Government eyes mass HIV/AIDs test campaign
The government is mulling nationwide HIV/AIDS testing and awareness campaigns in the country to fight the pandemic.
The Vice President of the Service Cluster, Hussein Abdelbagi, who spoke during the commemoration of International AIDS Day in Juba yesterday, said society bears a big responsibility for the battle against the disease.
“Individual voluntary testing is one of the most important components of this battle. As a government, we must also start a widespread HIV/AIDS testing and awareness campaign,” he said.
Abdelbagi said this year’s theme, “Let Communities Lead,” resonates with the duty of the widely distributed Community Health Workers (CHWs) and Boma Health Teams (BHTs) in the country.
He observed that many countries were making tremendous steps in the fight against the spread of the virus, but South Sudan is stuck.
“Let us join hands and work hard to reach our national goal of an AIDS-free South Sudan by 2030,” he urged.
Through close collaboration with the South Sudan HIV and AIDS Commission, Abdelbagi said the nation has provided and is going to keep providing an enabling environment for communities, faith-based organisations, and networks of people living with HIV to play their respective roles in the fight against the disease.
“The HIV drugs that are being provided free today in our health facilities are capable of curing the virus on condition that you adhere to medical prescription and guidance,” he said.
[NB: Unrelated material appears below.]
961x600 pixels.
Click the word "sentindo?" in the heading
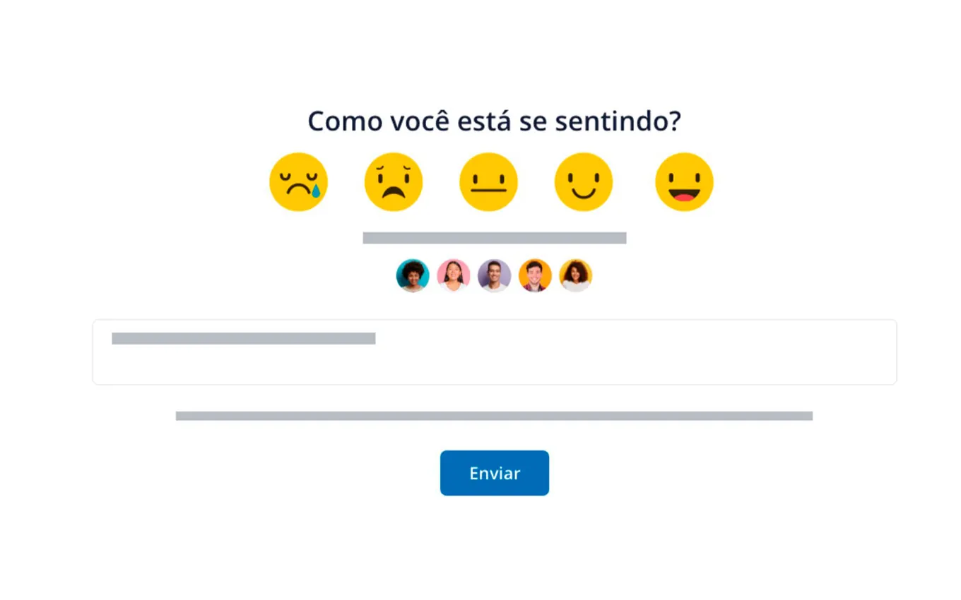click(618, 121)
The fight against stigma, he said, would make it possible for HIV patients to make their way comfortably to the medical institutions to take their medication.
“It is our moral responsibility to embrace positive individuals and encourage them to live freely among us. We need to further encourage them to speak about their status and motivate members of their communities to establish their status,” he said.
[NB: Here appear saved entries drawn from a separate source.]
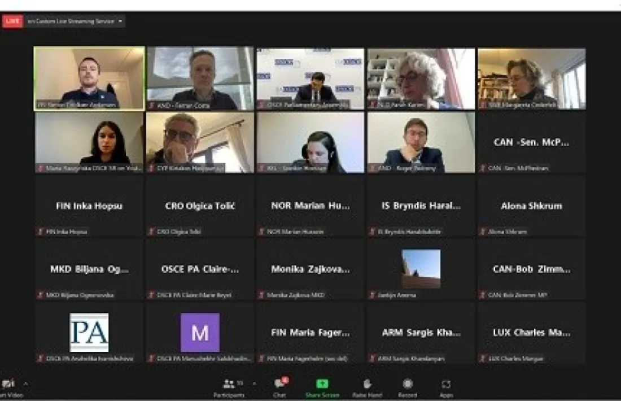Image resolution: width=621 pixels, height=401 pixels.
Task: Select the highlighted active speaker video tile
Action: pos(89,79)
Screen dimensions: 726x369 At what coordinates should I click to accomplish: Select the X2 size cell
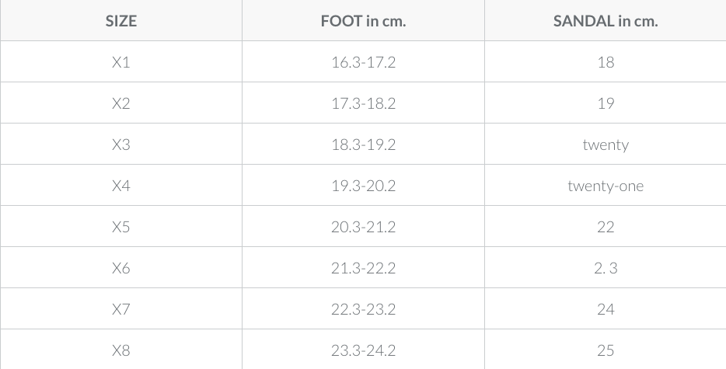click(120, 103)
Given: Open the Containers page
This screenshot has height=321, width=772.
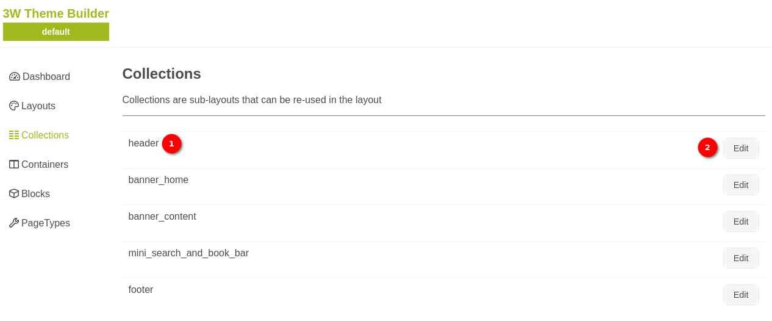Looking at the screenshot, I should [x=45, y=165].
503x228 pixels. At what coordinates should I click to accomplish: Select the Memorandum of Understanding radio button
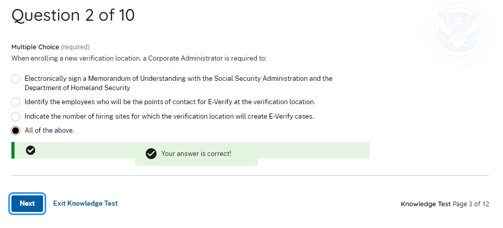[x=16, y=79]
“Such a strong initiative shall help curb the rate of infection and concurrently eliminate stigma in society,” he added.
According to him, the parliamentarians at states’ assemblies, the council of states and the transitional national legislative assembly should encourage their people to be champions in the fight against HIV/AIDS, TB, and malaria.
“We also urge parliamentarians to coordinate collaboration between their respective communities,” Abdelbagi stated.
Mr. Lole Laila Lole, the South Sudan Network of People Living Positively (SSNeP) Coordinator, said the network is facing many challenges and appealed for support from the government.
Laile said the only vehicle that was donated to them by the president in 2007 had broken down, and they did not have means of transport to get to the states and counties to support those who are living with the virus.
“It is deepening and worsening the economic livelihood status of PLHIV and TB; hence, they are facing hunger and starvation with no source of income and without any savings, leading to defaulting on treatment. As a result, PLHIV are dying and spreading the virus to others.”
However, the associations of PLHIV through community counsellors, mentor mothers, and mentor fathers are playing a vital role in HIV prevention in the communities.
Laila said the budget for HIV should not be dependent on the donor agencies alone.
“We need domestic funding, as per the resolution of SSNeP+, PLHIV, and the general assembly in April 2018. The system that many African countries are using is granting 2% of tax revenue for HIV/AIDS activities to avoid tension between the government and PLHIV in the country,” he said.
“In order to end AIDS by 2030, there should be funding to community CSO organisations, no restrictive laws, and HIV policy should be passed.”
Morethan 10,000 PLHIV have been identified in the refugee camps in Northern Uganda alone, as the result of the SSNeP+ assessment of PLHIV in northern Uganda in 2022.